The opposite mistake is more common: under-building the higher rungs because the symptoms feel like model failures rather than rung failures. "The agent didn't run tests before pushing" reads like a prompt-engineering problem; it's a missing L6. "The agent forgot we use Cloudflare Workers" reads like context drift; it's a missing L7. "The agent keeps describing the deploy process every time I ask" reads like verbosity; it's a missing L4.

Climb when the rung below stops working.

Three questions for your repo

Not a recipe. A diagnostic. For any rule in your setup, ask:

Does this fail loudly when violated, or silently? Loudly is L6. Silently is L0–L5.
Does the model see this, or does the runtime enforce it? Sees is the soft channel. Runtime is the hard channel.
Does it get worse when you add unrelated rules to the same file? Yes is L0–L5. No is L6. "Sometimes" is probably L7.

Most rules answer silently / sees / yes. That tells you which channel you're in. The interesting question is whether anything in your setup is on the other channels at all.

A note on related taxonomies

There are other progressive ladders for AI agent setups in print. Vellum's L0–L5 is an autonomy axis — how much the agent decides on its own. Blake Crosley's 4-tier is a concurrent-decomposition axis — how many agents run in parallel.

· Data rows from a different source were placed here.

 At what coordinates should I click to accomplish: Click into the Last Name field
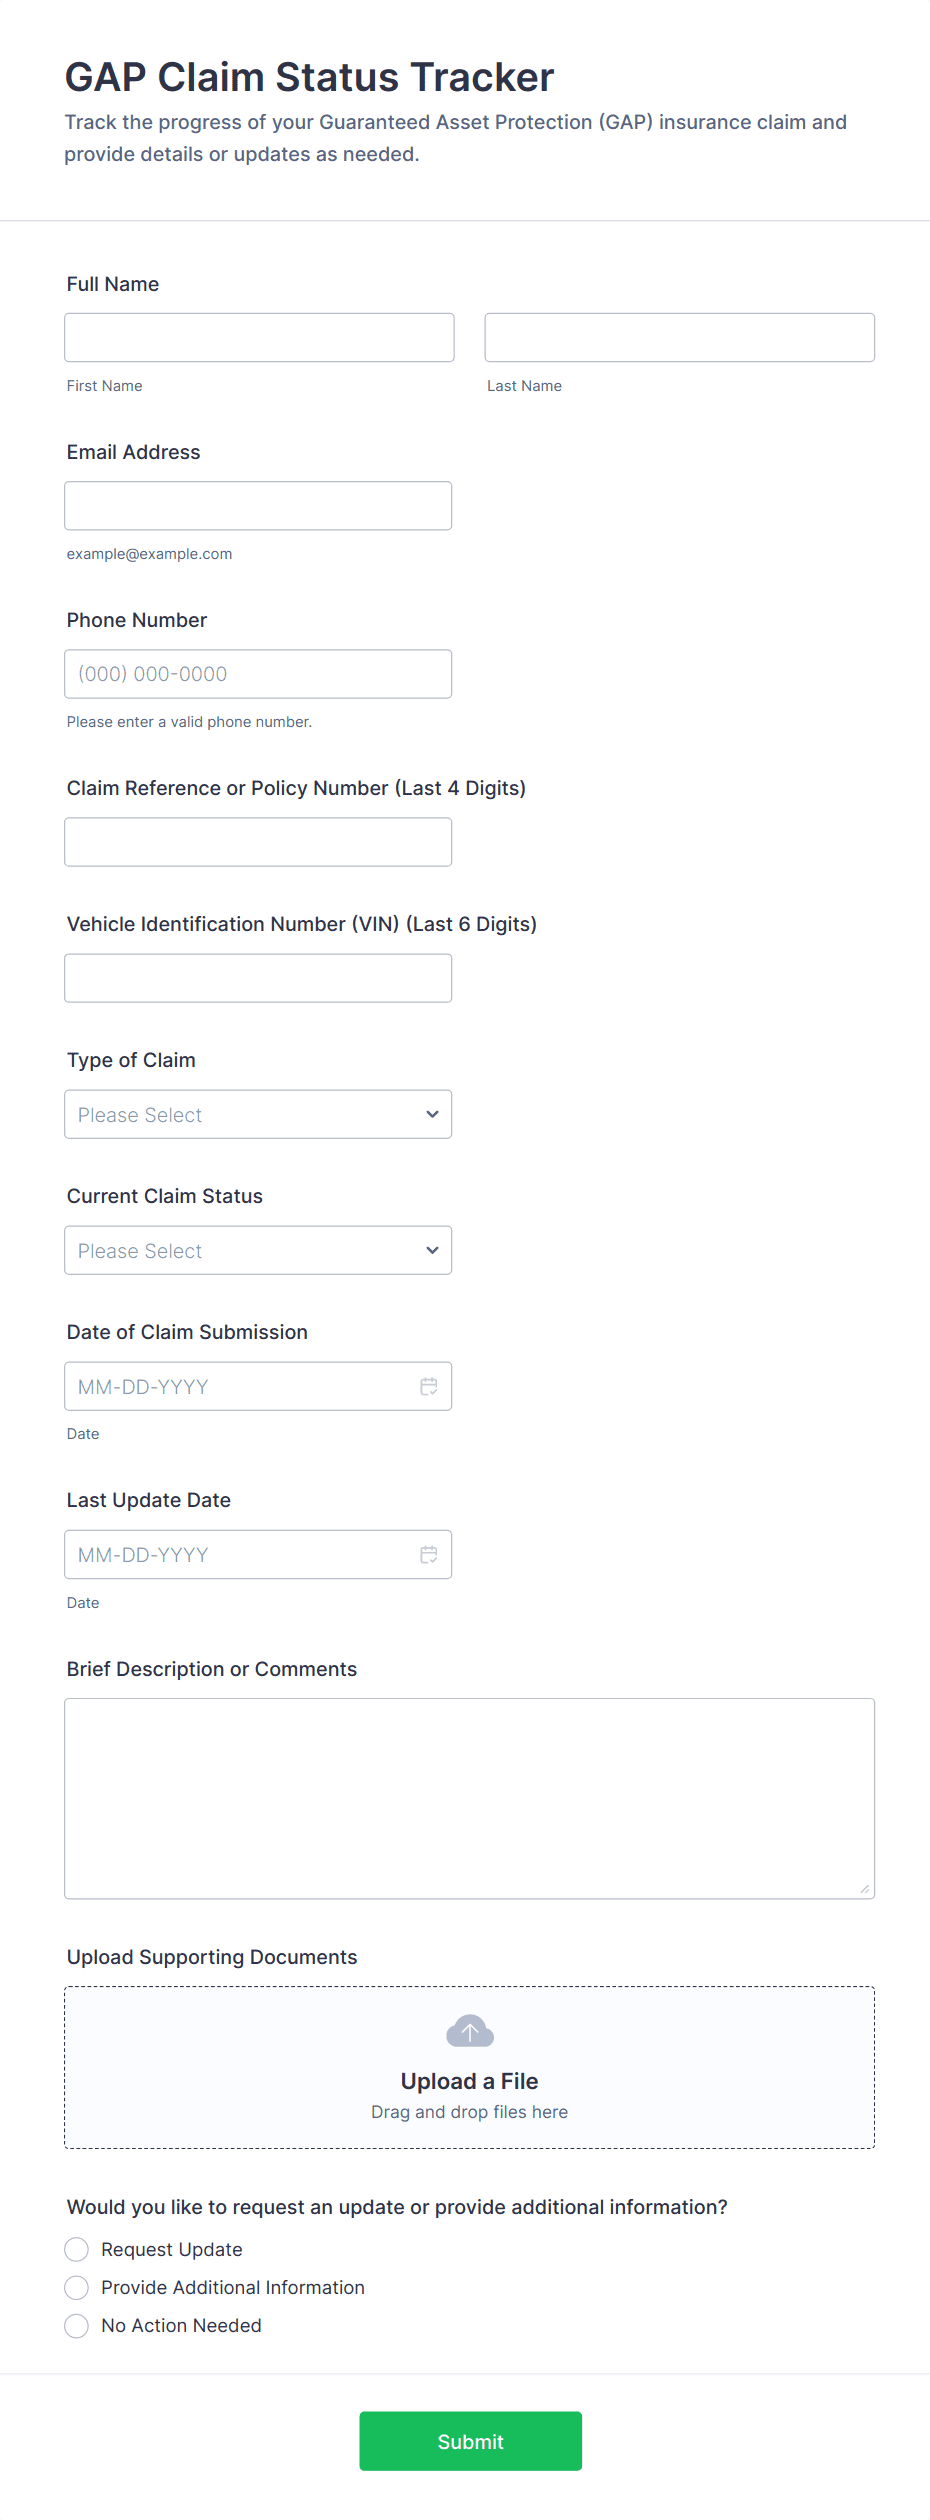point(679,337)
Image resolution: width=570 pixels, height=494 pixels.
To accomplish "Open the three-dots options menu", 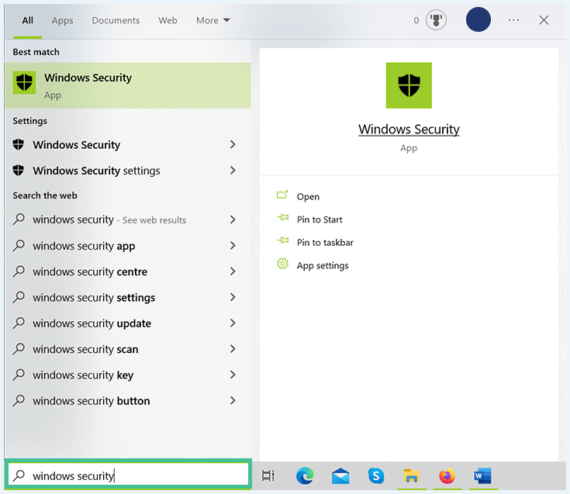I will [513, 20].
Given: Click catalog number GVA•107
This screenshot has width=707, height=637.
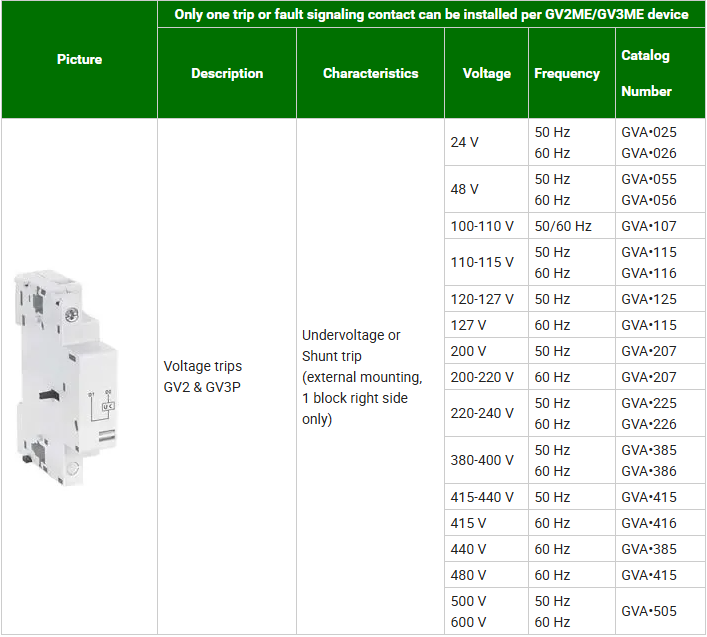Looking at the screenshot, I should coord(648,226).
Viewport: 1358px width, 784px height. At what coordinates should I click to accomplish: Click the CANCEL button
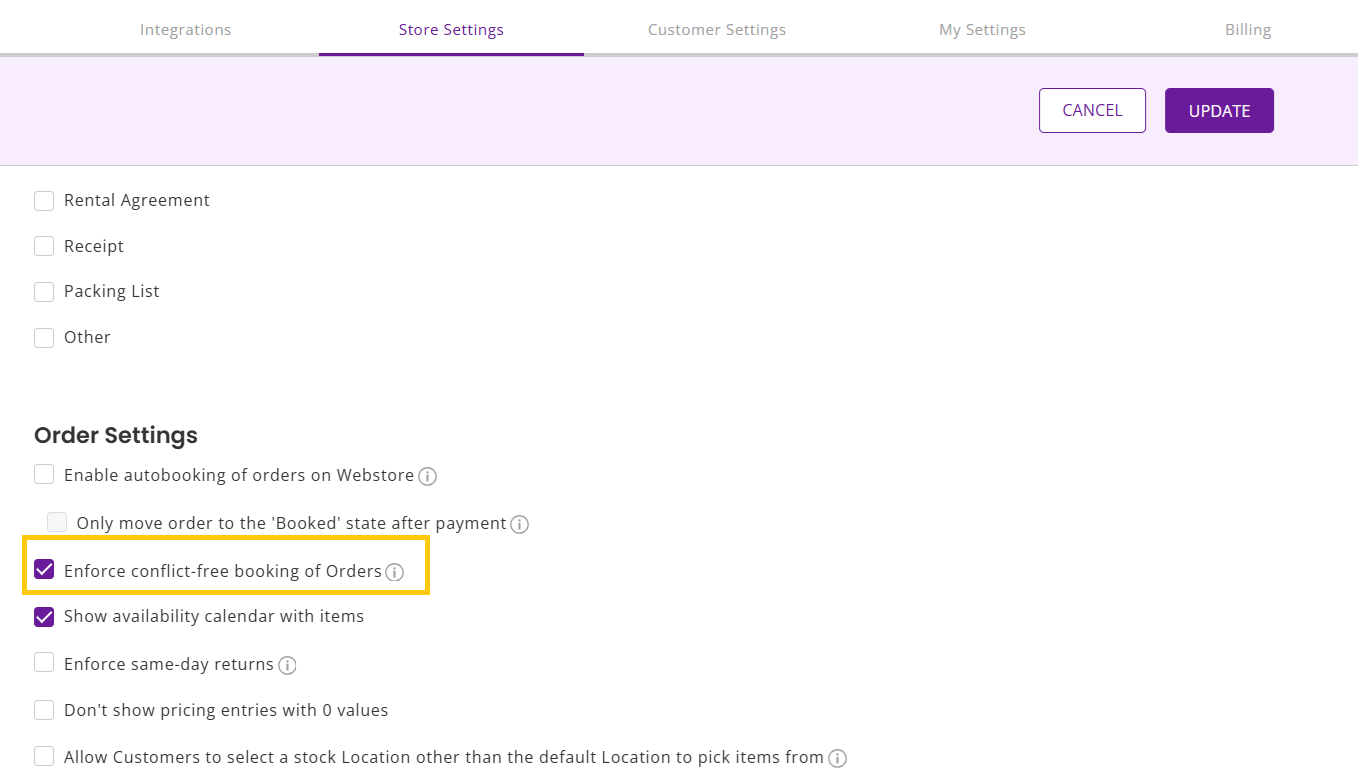pos(1092,110)
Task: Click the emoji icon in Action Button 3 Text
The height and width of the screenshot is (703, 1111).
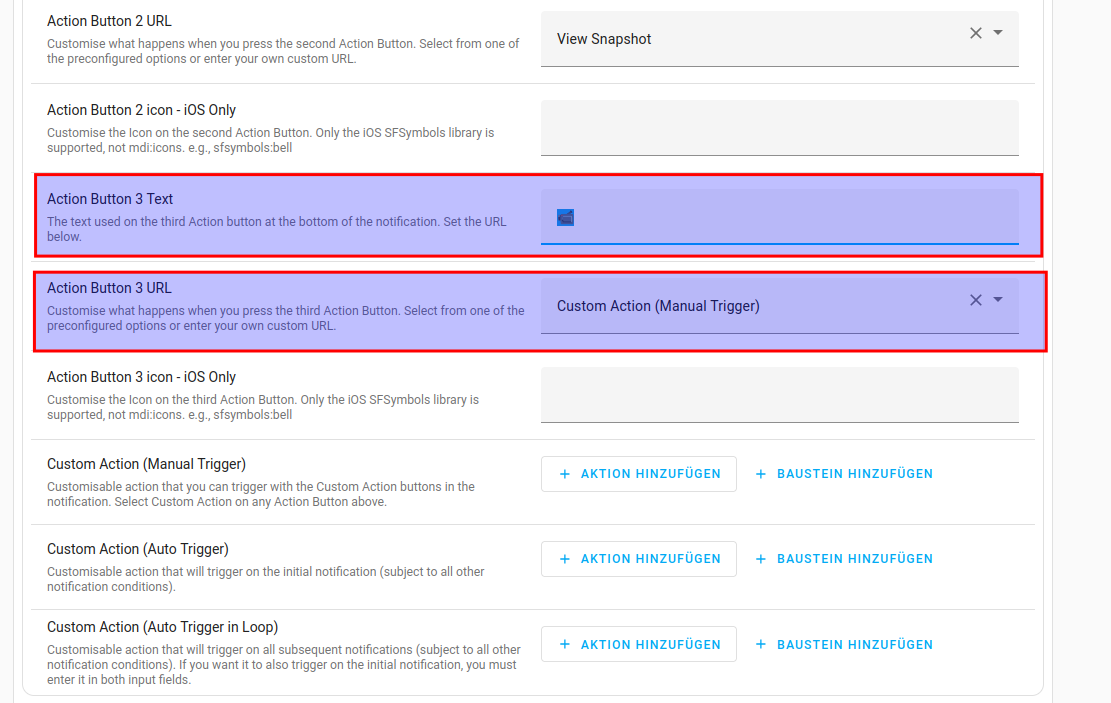Action: 566,217
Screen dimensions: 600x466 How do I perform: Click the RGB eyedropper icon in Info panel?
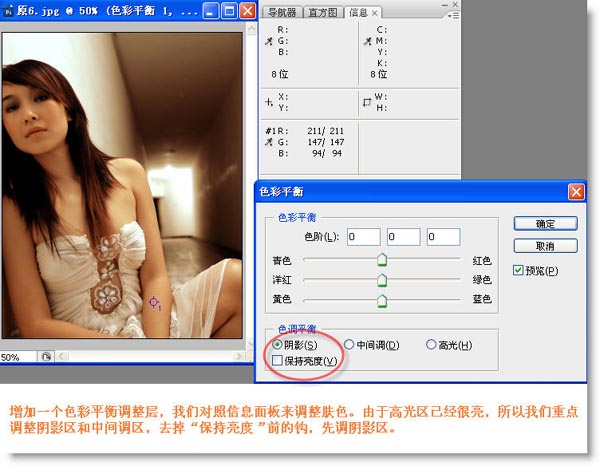point(268,43)

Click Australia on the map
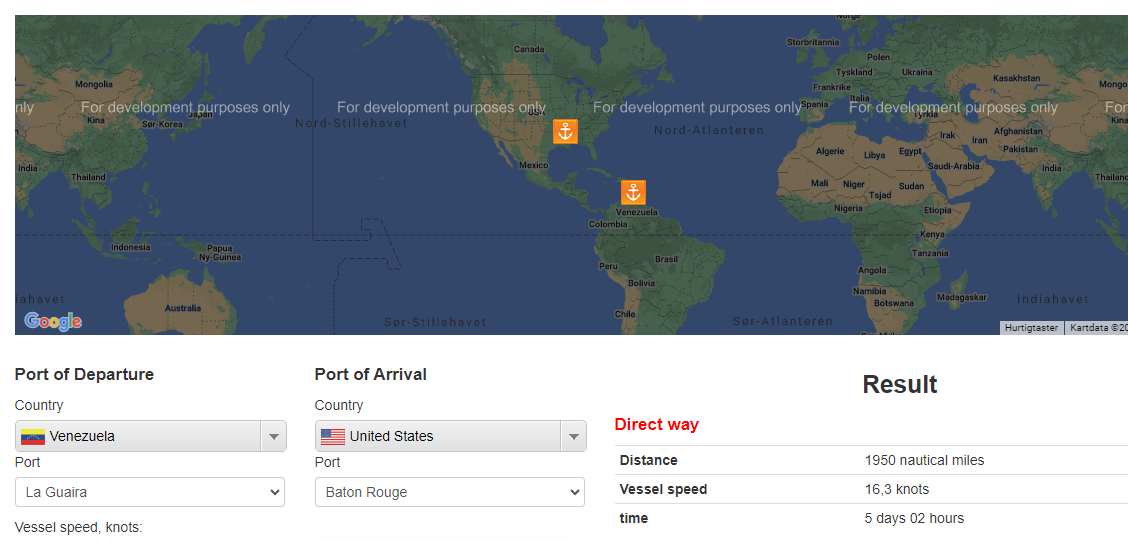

Anthropic's 5-layer ADK frame for Claude Code is a content-boundary axis — what kind of content goes where. Zylon's 5-architectural and GitHub's 3-tier carve different cuts again, mostly around how the agent is wired into a product surface.

The ladder above is on a different axis from any of those. It sorts by the channel each mechanism runs on — soft attention, hard enforcement, self-writing memory — and progresses through the named constructs an agent exposes (CLAUDE.md, scoped rule files, skills, sub-agents, hooks, auto-memory). The two cuts (L5/L6 and L6/L7) are the load-bearing claim; the autonomy and concurrency taxonomies don't draw those cuts because they're sorting on different things.

Different axis, different cuts, different diagnostic. Use whichever maps onto the question you're actually asking.